Study: Fraud Led by CEOs, Aided By Outsiders

The Institute for Fraud Prevention has released a study saying that most financial statement fraud is orchestrated by an organization’s chief executive, who is usually aided by outsiders in the overriding of internal controls.

The institute is a non-profit consortium of universities dedicated to researching the causes of fraud. Working under an IFP grant, two academics at St. John's University reviewed public filings made by 834 firms that filed financial restatements between 1997 and 2002 to try and find trends in financial statement fraud.

Not surprisingly, the study found that the losses are far greater when the outside audit firm allegedly aided the fraud, and that restatements are more common in New Economy industries such as information technology, energy trading and telecommunications.
 
The researchers also found that the average number of people connected with the alleged fraud cases was 7. In more than half of the schemes examined, a company besides the restating organization -- usually an investment bank, auditing firm, or colluding business partner -- was implicated as a participant.
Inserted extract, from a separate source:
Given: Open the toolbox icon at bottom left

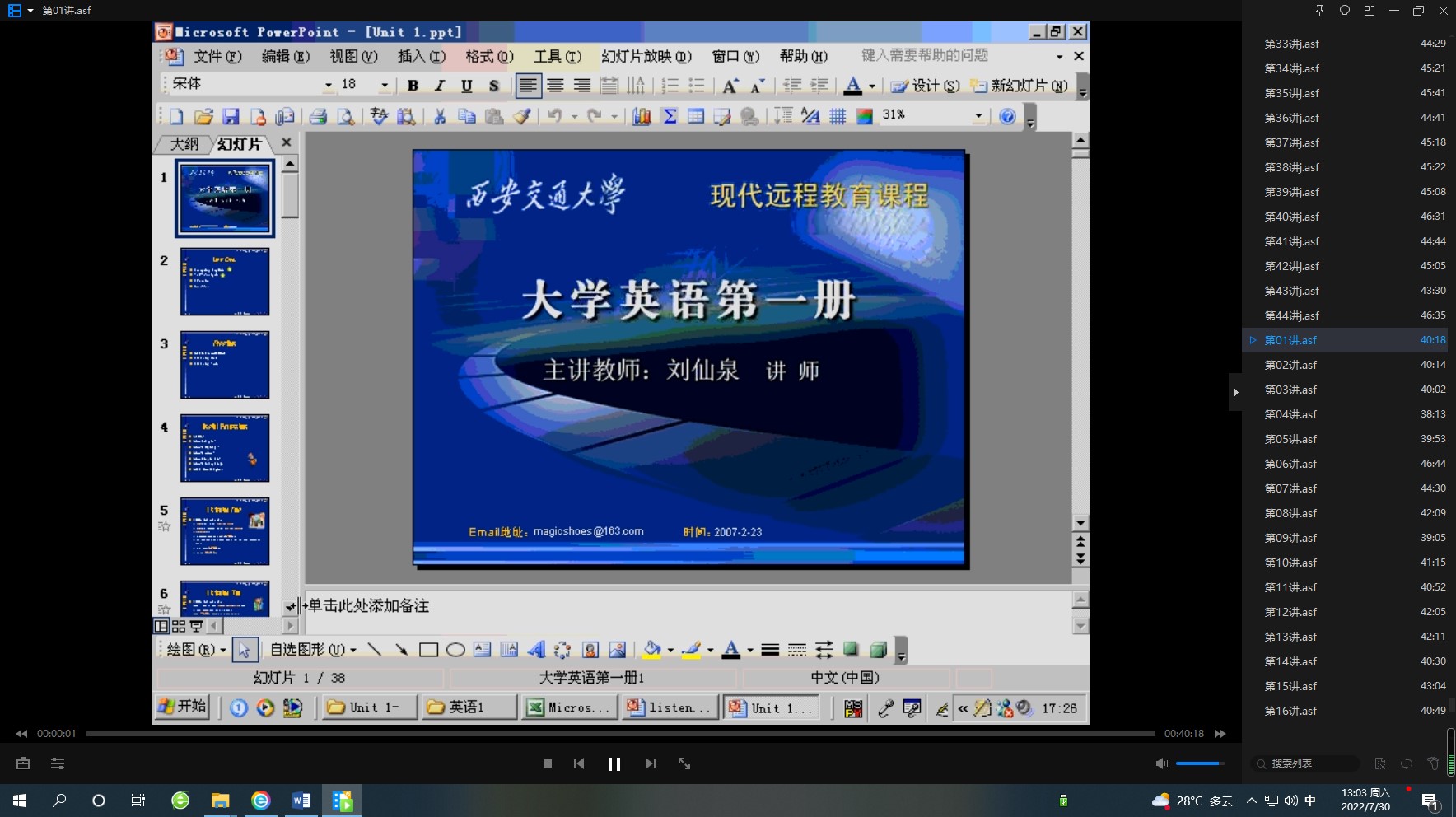Looking at the screenshot, I should [23, 763].
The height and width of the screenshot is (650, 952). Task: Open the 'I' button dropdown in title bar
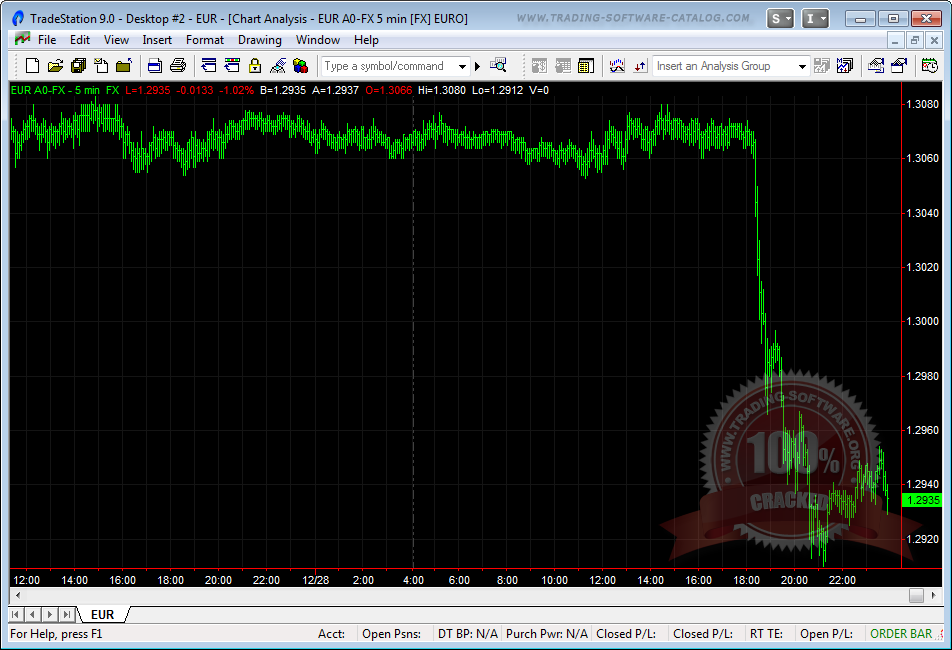[x=816, y=18]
The average shareholder losses were more than twice as large in cases in which it was determined that the outside audit firm has aided in the control fraud. 
 
Among the report’s policy recommendations to regulators were:

  • Continue to require chief executives and chief financial officers to certify reports to shareholders, as mandated by the Sarbanes-Oxley Act;
  • Do not take any action aimed at tightening the number of class action securities fraud lawsuits, which the report described as, “a vital mechanism for detecting and remedying financial statement fraud;” and,
  • Do not move forward with any proposal to limit the liability of auditing firms or corporate board members for financial statement fraud.

The full study is available online at www.theifp.org.